In many of my recent Sunday Links posts I've talked about #storyeverynight, a Twitter hashtag that Nicole Cushing started and I picked up on. The concept is very simple. Read a short story every day/night and tweet about what you read. From talking to Nicole, this was inspired by a statement of Ray Bradbury's that a writer should read a poem, a story, and an essay every day. For now, I'm "just" trying to fit in the story. I could definitely see trying to add the poems at some point. It's been a long time since I read any poems (quite possibly since I was last assigned to do so for a class) and it's a form that I'd like to reacquaint myself with. Maybe I'll find that it resonates with now-Me. Maybe not.
Getting back to the daily story-reading... I'm a firm believer that reading, particularly within the genres you want to write, is an important input into the writing process. This could either be a genre that you already have a reasonable amount of familiarity with or a genre which you want to write in, even though you're not particularly familiar with it. I think there's also benefit to branching out and reading things that are beyond what you're specifically interested in writing. There are slightly different benefits from each of those.
I suspect that rather frequently, people are already familiar with the genres they want to write in before they start writing. That the impetus to write in the genre comes from an affection for and familiarity with it. That probably gives writers a decent "head start" within that genre since having that sort of long-time relationship with its literature would probably mean a reasonably diverse set of experiences within it. On the other hand, most of that time you may have been reading for pleasure and not necessarily tuning in to thinking about the stories with any sort of "writer mindset." Does that matter? I'm not entirely sure, though I do know that I've tended to read with a more conscious focus on the prose since I got back into writing seriously. If nothing else, I am much more likely to try to put my finger on what exactly it is I really like (or dislike) about a story. (And that aspect, at least, would often by genre-neutral.)
What things do I think a writer would get out of reading in an unfamiliar genre or subgenre before writing in it? Ultimately, I think it comes down to getting a sense of what the typical reader in that genre is used to -- both so you aren't directly copying something (giving readers the "I've been here before" feeling) but also so you're not violating their general expectations. Admittedly, when you're dealing with a really broad genre like "Fantasy" or "Mystery" it may be hard to get an overall sense of this "feel." This level of detail is probably most helpful when you get down to the subgenre. "Cozy" and "Noir" are both categories you might find within a "Mystery" section, but they'll have vastly different moods, tropes, etc. If you were intent on writing a "cozy" and had never read one, then reading a few would be likely to give you a much more nuanced sense of the typical reader expectations.
Lastly, as far as reading beyond the genres of what you expect to be writing, I think that this is a great thing to do from time to time to broaden your overall reading experience. All of this reading and story-experiencing goes into your writer's brain and can help you develop your own stories down the road. One example of this that I can point to in my own work was my story "A Minor God of Mischief." My first draft for this was probably rather dreadful.

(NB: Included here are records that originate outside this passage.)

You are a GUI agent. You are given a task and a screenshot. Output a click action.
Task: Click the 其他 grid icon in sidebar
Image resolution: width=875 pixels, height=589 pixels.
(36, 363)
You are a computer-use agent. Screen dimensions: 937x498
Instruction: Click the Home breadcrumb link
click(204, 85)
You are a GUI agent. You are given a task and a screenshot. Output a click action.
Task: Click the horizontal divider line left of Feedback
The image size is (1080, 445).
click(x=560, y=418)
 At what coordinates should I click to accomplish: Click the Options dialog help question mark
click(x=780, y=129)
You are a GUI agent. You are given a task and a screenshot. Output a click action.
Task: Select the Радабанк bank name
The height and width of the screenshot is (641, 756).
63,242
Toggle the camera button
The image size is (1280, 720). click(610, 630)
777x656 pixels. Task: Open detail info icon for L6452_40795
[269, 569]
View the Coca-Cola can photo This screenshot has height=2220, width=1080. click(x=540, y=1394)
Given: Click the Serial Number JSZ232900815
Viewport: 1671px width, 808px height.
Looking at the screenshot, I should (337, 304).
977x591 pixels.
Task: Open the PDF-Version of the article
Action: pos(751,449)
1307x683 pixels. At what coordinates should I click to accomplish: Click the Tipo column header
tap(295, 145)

No, no probably about it. I'm sure it was dreadful. But, the day before it the submission deadline, I came upon a different approach to telling the story. It's short, if you want to read it first, I'll wait.
... This is me waiting ...
The whole story is dialogue but only from one side of the conversation and without any form of attribution tags, quotation marks, etc. The other half of the conversation is all left to the reader's imagination based on the reactions. I felt it made for a fun little piece and the folks at Kazka Press agreed.
There's certainly nothing original about this. It's the same conceit that Bob Newhart always used for the comedy routines that I loved listening to so much as a kid. You'd hear one end of a conversation, say, someone talking to Sir Walter Raleigh about tobacco. But -- and I can't recall now if this was conscious or unconscious -- the place I'd run into it most recently before writing that second version of "A Minor God of Mischief" was in one of my #storyeachnight readings. Ring Lardner, long before Bob Newhart, wrote a story called "Who Dealt?" with this technique. I remember reading it and enjoying it, especially all of the things left unsaid by the story. It certainly inspired my use of the technique for AMGoM, whether I recognized that at the time or not.
So, yes, I definitely believe that writers should read, both things which they want to write and things unrelated to what they want to write.
What about you? What are your favorite things to read?